──────── RECORDS FOR THE EXERCISE ────────
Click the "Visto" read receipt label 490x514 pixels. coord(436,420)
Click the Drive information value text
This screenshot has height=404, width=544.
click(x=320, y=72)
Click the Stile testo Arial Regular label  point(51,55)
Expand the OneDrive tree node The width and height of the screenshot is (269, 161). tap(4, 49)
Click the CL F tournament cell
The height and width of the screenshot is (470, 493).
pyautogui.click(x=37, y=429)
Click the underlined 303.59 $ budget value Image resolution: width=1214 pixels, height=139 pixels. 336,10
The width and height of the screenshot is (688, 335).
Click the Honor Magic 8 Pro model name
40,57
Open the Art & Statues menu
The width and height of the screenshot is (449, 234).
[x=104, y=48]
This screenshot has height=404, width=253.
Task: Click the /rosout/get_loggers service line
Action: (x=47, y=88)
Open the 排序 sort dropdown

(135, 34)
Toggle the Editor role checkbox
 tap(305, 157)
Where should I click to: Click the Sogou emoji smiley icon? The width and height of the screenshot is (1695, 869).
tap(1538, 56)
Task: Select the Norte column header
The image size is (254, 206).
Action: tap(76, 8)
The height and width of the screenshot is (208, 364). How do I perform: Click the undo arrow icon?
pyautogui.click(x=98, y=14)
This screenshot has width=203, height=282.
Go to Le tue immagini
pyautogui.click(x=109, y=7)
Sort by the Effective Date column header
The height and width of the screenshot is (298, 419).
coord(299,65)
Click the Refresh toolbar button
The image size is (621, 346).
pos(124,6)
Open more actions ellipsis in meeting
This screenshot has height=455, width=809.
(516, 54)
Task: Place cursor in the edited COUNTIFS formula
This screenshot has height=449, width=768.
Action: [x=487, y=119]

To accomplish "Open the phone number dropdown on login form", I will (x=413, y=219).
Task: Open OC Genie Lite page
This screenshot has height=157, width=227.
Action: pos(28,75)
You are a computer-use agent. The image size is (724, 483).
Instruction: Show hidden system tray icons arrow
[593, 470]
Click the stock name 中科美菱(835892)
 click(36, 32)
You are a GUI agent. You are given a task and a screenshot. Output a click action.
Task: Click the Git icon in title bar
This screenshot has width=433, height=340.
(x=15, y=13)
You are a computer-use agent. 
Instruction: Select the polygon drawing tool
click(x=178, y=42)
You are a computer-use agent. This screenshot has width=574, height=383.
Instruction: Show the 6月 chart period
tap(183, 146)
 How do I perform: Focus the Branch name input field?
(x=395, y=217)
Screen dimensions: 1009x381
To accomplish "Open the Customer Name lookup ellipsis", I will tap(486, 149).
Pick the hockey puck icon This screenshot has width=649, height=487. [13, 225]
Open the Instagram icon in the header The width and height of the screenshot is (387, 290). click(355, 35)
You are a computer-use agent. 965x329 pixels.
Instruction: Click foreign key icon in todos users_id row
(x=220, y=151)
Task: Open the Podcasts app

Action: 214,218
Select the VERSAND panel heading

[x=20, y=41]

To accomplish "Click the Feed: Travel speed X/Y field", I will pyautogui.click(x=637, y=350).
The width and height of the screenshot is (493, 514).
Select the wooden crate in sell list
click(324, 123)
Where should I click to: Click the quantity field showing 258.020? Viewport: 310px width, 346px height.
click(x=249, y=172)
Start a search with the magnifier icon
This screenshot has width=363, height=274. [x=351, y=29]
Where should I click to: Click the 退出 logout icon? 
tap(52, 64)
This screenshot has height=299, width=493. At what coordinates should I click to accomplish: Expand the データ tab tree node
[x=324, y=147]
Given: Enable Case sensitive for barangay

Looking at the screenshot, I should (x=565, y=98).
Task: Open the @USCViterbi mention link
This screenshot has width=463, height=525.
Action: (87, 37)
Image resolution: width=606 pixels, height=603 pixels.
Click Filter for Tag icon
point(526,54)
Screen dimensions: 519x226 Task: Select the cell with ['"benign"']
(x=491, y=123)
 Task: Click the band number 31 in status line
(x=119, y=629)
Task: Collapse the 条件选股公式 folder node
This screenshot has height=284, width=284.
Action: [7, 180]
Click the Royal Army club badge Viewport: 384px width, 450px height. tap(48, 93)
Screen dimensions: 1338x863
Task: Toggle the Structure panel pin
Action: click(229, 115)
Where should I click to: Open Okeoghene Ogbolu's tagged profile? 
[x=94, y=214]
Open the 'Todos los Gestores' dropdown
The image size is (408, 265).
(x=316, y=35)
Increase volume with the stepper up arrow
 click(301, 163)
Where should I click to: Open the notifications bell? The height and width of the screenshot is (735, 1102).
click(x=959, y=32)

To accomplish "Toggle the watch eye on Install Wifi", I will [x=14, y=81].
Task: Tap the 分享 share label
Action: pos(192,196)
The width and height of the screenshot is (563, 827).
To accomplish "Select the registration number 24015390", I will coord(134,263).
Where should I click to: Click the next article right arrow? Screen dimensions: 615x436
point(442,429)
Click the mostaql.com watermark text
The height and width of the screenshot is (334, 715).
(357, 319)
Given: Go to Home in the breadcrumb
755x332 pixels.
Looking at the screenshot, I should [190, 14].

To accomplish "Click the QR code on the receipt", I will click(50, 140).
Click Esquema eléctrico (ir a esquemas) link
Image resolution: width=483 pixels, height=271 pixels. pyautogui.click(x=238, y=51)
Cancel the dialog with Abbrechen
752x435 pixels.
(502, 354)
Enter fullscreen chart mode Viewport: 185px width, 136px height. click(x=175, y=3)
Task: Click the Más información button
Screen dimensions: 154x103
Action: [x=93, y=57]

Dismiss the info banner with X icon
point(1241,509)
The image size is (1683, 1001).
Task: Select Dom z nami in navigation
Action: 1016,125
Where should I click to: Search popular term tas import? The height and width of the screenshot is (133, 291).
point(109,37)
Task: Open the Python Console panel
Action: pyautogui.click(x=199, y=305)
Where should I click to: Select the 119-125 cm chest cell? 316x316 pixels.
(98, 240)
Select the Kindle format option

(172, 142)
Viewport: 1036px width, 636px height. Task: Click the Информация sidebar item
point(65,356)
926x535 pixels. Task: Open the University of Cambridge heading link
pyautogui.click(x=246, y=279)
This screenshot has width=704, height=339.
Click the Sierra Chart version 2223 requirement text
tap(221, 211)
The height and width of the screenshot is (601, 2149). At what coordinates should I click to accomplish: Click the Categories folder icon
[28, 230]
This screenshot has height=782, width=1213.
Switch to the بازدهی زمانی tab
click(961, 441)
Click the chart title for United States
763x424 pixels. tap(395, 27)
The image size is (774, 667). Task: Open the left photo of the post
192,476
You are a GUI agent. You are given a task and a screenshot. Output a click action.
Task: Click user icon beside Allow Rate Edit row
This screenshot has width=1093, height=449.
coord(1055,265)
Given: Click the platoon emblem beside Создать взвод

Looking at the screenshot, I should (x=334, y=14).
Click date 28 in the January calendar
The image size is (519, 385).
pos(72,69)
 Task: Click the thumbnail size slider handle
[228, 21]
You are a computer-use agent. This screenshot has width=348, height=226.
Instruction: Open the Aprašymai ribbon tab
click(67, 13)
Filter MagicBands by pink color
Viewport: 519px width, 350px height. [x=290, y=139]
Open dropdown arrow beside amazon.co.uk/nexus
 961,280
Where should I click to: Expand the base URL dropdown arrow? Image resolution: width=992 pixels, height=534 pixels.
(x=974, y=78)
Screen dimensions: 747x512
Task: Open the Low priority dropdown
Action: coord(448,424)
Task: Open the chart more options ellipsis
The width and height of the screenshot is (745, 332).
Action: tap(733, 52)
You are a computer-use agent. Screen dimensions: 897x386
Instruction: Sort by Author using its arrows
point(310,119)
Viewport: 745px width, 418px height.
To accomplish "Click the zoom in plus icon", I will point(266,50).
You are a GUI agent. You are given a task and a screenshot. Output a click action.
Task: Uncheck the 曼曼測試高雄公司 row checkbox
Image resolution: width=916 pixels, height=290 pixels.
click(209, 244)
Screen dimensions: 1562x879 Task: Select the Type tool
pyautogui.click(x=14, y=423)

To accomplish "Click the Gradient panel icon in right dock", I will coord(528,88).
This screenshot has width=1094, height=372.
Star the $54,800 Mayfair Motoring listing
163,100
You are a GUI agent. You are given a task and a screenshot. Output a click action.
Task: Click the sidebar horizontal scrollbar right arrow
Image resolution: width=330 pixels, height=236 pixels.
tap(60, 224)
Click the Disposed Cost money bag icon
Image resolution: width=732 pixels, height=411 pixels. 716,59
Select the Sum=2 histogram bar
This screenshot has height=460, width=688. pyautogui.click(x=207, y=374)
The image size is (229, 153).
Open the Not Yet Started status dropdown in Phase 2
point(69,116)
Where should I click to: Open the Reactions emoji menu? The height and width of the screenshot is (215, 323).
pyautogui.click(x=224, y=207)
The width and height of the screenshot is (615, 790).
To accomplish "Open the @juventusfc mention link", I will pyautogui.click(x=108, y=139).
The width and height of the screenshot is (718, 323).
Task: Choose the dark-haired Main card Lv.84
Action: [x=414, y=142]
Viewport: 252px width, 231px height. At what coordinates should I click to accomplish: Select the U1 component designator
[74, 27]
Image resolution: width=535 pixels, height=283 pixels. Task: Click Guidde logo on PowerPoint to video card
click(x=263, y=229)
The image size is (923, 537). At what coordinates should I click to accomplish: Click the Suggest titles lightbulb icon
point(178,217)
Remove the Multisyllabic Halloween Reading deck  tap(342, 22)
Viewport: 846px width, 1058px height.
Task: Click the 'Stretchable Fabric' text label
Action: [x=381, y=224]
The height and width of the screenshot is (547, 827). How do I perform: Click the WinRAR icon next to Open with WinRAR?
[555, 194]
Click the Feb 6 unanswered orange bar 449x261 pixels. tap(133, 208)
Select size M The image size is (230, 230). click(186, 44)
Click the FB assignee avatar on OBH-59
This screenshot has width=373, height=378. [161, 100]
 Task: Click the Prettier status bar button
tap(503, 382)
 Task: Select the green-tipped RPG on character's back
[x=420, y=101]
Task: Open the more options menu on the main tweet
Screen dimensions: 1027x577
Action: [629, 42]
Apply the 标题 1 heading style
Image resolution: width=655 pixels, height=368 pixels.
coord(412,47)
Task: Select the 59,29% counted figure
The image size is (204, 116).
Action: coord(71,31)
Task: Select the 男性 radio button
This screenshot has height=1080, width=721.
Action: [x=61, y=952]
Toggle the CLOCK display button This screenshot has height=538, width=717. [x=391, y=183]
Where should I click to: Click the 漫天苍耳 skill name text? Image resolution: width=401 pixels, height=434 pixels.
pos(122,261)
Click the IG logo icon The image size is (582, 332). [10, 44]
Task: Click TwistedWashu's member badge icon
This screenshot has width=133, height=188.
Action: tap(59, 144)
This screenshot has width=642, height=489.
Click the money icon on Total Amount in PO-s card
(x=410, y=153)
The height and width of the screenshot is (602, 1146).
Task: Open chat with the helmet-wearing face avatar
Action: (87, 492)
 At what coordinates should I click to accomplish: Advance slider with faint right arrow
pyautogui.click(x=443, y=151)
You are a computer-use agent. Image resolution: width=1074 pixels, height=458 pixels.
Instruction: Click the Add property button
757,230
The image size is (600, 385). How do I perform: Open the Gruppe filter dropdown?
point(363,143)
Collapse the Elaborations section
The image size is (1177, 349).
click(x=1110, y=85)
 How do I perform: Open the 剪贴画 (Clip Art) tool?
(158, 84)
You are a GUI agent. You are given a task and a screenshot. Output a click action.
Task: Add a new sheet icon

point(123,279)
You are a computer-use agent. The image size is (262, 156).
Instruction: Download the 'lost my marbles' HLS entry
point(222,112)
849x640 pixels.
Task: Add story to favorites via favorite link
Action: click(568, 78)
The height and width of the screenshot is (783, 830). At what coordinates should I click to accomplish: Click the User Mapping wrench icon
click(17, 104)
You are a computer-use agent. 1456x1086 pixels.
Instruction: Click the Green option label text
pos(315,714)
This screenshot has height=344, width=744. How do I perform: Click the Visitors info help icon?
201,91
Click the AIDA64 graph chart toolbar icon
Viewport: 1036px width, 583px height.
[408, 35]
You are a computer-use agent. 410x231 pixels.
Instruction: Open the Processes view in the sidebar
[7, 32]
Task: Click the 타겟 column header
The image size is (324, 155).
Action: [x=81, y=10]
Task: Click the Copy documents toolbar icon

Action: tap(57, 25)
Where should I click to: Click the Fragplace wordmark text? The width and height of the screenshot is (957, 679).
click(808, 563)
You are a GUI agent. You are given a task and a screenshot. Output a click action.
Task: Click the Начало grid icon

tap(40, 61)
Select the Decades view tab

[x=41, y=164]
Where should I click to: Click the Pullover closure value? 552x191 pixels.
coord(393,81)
────────
(WHAT THE TASK ASKS) Reply with the lines from the first line of the entries through the line that contains "Click the CL F tournament cell", repeated exactly with both ends kept, and with nothing else.

(PROBLEM SOLUTION)
Click the "Visto" read receipt label 490x514 pixels. coord(436,420)
Click the Drive information value text
This screenshot has height=404, width=544.
click(x=320, y=72)
Click the Stile testo Arial Regular label  point(51,55)
Expand the OneDrive tree node The width and height of the screenshot is (269, 161). tap(4, 49)
Click the CL F tournament cell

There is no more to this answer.